In fact, thanks to the support of the Cassa di Risparmio di Bolzano Foundation, an award was launched in 2008 that allowed a number of young artists from the Alto Adige region (Michael Fliri, Brave New Alps, Philipp Messner, and Ignaz Cassar) to take up residency for several months at the Centre international d’accueil et d’échanges des Récollets in Paris, as part of the Artist Residency Program organized by the Dena Foundation for Contemporary Art, and in Warsaw at The Centre for Contemporary Art, Ujazdowski Castle.
At the same time, the Museion consistently involved young international and local artists in its temporary and collection exhibition program and in various other formats and partnerships, ranging from the Museion at the Eurac Tower to the Garutti Cube and the art projections on its media façade.

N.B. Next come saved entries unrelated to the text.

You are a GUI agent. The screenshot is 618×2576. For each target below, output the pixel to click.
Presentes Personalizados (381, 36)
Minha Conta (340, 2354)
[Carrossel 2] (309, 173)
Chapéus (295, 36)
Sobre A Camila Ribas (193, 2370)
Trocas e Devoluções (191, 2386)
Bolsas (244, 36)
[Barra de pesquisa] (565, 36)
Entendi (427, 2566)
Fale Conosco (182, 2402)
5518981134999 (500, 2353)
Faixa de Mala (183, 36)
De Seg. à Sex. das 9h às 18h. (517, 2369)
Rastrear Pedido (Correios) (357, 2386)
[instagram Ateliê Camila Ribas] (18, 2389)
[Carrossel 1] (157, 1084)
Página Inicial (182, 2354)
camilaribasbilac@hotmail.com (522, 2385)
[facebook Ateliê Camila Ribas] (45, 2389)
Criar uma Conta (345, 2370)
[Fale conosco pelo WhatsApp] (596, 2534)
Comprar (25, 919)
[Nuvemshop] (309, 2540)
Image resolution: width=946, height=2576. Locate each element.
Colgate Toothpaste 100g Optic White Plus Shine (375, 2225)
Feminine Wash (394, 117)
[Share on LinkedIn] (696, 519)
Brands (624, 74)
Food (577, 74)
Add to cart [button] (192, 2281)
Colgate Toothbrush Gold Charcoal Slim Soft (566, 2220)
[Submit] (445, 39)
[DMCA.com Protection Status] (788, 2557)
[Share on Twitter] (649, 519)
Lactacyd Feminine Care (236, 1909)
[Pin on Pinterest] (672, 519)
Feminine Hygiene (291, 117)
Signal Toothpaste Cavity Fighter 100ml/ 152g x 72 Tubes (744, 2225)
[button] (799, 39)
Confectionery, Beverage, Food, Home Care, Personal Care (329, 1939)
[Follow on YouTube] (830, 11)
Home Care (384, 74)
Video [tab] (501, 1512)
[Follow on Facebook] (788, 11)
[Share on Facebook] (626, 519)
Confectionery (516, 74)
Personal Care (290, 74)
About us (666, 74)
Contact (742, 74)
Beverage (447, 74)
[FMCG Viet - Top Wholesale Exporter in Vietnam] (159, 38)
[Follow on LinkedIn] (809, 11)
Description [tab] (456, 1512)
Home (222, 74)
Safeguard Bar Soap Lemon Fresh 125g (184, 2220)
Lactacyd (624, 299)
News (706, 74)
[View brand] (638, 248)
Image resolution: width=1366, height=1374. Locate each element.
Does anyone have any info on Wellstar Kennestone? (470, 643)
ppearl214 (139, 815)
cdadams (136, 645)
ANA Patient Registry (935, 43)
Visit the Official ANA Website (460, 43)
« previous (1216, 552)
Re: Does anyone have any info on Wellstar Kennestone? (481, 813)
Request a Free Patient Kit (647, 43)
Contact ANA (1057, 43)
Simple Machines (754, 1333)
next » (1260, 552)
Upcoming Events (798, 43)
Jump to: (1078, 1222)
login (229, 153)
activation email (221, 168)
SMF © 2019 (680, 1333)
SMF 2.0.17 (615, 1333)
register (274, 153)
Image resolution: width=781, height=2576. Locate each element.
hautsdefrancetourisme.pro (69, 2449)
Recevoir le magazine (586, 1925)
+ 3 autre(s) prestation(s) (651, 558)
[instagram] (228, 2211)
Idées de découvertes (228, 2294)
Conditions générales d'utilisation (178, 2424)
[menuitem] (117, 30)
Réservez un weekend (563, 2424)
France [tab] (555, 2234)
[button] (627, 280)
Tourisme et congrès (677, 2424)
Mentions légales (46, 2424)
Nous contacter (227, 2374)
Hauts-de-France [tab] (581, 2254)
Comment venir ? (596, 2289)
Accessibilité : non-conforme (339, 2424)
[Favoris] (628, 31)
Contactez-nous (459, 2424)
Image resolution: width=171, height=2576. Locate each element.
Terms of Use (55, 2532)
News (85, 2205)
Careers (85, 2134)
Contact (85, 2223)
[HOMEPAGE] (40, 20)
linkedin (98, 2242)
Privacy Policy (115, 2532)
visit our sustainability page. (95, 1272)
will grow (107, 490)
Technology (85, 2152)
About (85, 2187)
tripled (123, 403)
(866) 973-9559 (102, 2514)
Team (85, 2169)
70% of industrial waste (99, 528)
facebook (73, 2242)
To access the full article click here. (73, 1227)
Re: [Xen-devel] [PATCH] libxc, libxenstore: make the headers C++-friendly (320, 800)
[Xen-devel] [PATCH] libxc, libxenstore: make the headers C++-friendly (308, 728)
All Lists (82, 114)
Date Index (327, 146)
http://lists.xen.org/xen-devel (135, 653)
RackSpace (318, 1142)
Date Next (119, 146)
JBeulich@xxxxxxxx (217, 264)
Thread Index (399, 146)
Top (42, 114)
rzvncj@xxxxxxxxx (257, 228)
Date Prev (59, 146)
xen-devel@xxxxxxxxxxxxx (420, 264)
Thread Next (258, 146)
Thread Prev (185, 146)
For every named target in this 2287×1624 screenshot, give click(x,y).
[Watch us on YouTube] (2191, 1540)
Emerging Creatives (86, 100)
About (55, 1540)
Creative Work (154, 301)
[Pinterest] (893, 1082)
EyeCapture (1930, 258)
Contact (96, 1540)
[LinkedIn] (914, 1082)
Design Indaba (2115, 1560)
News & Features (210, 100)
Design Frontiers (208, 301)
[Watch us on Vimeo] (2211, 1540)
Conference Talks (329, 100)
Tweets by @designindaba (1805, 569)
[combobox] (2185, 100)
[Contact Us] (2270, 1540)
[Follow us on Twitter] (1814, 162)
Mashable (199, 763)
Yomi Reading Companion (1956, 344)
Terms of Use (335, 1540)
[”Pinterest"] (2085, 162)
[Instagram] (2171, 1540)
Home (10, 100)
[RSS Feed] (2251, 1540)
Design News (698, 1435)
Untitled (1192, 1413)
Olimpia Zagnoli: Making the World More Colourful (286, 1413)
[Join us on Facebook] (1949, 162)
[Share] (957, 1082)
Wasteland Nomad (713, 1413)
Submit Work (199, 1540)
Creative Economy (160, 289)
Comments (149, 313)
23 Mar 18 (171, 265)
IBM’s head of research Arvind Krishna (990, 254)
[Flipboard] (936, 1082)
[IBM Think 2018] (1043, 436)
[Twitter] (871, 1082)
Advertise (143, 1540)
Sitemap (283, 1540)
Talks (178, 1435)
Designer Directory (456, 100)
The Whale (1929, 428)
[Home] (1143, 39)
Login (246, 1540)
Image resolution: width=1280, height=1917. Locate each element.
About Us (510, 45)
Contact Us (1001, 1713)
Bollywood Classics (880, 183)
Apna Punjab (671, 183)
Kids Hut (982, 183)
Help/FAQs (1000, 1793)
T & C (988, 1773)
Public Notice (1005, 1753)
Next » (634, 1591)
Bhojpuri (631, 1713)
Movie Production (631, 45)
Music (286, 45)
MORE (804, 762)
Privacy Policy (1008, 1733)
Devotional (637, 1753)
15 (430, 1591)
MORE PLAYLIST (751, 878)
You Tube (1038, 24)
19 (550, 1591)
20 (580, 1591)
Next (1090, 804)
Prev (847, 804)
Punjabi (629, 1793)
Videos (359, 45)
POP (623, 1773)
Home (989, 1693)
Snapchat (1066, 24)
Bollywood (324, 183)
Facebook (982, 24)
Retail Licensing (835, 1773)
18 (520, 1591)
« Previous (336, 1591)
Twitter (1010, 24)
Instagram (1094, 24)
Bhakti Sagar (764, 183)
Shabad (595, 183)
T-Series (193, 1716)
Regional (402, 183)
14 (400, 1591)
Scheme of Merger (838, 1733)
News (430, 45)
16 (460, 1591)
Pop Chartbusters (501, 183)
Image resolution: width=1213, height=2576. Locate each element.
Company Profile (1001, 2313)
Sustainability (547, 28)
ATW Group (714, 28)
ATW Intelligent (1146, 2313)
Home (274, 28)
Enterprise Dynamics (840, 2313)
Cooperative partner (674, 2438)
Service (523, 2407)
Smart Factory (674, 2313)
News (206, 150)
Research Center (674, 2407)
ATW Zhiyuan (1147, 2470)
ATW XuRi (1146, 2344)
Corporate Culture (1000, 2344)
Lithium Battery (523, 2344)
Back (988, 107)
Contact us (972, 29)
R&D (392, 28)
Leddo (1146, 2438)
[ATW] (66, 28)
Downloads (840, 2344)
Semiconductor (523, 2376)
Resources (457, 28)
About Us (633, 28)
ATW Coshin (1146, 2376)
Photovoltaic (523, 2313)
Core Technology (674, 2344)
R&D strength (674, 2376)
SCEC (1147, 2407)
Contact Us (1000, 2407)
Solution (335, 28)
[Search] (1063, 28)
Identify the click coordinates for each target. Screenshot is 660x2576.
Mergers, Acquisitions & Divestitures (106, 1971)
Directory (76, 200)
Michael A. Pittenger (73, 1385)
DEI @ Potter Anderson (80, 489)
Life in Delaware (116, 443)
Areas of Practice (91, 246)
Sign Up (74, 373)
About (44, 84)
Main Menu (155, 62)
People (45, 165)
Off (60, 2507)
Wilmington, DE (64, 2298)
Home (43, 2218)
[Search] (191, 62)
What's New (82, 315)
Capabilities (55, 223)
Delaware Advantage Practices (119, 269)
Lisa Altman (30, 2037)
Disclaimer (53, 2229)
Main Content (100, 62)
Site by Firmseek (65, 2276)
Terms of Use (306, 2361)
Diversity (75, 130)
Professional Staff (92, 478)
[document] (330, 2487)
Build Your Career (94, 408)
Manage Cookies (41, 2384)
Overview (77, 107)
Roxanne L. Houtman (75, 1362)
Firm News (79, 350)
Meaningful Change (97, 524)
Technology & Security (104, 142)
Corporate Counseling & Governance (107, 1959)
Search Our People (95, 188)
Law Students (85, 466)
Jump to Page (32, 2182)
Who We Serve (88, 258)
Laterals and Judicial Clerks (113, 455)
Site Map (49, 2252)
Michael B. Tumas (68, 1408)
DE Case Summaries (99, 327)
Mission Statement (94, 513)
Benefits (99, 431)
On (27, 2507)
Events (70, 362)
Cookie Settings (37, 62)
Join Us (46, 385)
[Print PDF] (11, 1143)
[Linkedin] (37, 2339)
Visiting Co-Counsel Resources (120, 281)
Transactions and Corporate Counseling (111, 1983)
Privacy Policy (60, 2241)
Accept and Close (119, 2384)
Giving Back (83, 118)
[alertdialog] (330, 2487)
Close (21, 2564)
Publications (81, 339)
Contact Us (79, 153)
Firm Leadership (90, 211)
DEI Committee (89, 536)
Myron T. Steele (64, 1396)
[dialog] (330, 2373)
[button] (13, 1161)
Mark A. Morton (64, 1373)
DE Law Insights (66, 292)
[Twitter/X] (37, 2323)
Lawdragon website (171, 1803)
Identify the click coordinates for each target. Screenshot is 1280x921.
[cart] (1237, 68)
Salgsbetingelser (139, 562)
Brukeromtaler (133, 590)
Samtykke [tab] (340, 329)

In 2011, in collaboration with the Südtiroler Künstlerbund and the Transart Festival a project was set up for a biennial award for talented young multimedia artists from the North Tyrol, South Tyrol, and Trentino regions. Thanks to this initiative, works by Codice Ivan, Leander Schwazer, Caroline Profanter, and Ulrike Bernard were added to the Museion’s collection.
In 2012, when the Museion Passage was opened, not only did the museum demonstrate its desire to include and work together with all the people taking an active role in the contemporary culture of the South Tyrol area, it also led to the creation of an experimental space known as the Project Room. Specifically designed to present new projects, this space on the ground floor of the Museion quickly became a well-known platform for discovering and launching young artists.
The artists that have displayed their work in the Project Room include Francesco Arena, Vera Comploj, Rä Di Martino, Judith Fegerl, Chiara Fumai, Leopold Kessler, Hubert Kostner, Sonia Leimer, Gabriela Oberkofler, Diego Perrone, Sven Sachsalber, and Leander Schwazer.
In 2015, this willingness to constantly search for new formats and stimulate interaction with young creative talents led to the creation of the Museion Prize. Sponsored by the Austrian entrepreneur, Hans Peter Haselsteiner, in collaboration with the Museion, the award seeks to promote and sustain young artists aged under thirty-five who have embarked on important artistic and research paths. In line with its policy of being an institution that is both aware of and involved with the cultures around it, the Museion has opened the award to artists operating in Italy (and particularly in the Autonomous Province of Bolzano / Bozen), Switzerland, and Austria.
In line with this vision, the directors of the AMACI (Association of Italian Contemporary Art Museums) as well as directors from various contemporary art institutions in Austria and Switzerland were asked to take part in the first stage of the nominations. The latter were invited to put forward an artist aged under thirty-five and a large artwork or installation that had been created in the last two years. An international jury made up of Beatrix Ruf (Director of the Stedelijk Museum in Amsterdam), Giovanni Carmine (Director of the Kunst Halle St. Gallen), Karola Kraus (Director of the Mumok Museum Moderner Kunst Stiftung Ludwig in Vienna), and Diana Baldon (Director of the Malmö Konsthall, up until May 2016) then selected three finalists who were invited to display their work at the Museion. A fourth finalist was also added in a joint nomination made by the directors of ar/ge kunst, Kunst Meran/o Arte, and the Museion. The winning finalist, who will receive a 10,000 euro prize and whose work will be bought for the Museion collection, will be selected when the exhibition has been opened by the same international jury mentioned above. Here, many thanks go to Frida Carazzato, curatorial assistant at the Museion, who supervised the entire competition procedure and curated the exhibition of the finalists.
The aim of Museion Prize is not only to bring young artists to the attention of the general public, but also to stimulate other artists by the high quality of the works on display.
Despite the mobility and numerous opportunities for promotion offered by internet and social media that young Millennial Generation artists enjoy, the chance to benefit from the support of a contemporary art museum is still an important step in their career. A museum that focuses on contemporary art and has an international program offers a number of important channels to artists, starting from the chance to display their works in its own exhibition spaces. It is precisely for this reason that the Museion took up Hans Peter Haselsteiner’s generous offer with such enthusiasm and organized the first edition of the prize so professionally and with such a wide range of experts.
We are looking forward to presenting Museion Prize 1 and we hope that many other editions will follow, even though the Museion will certainly not abandon its constant search for new ways of sustaining and promoting young people’s art.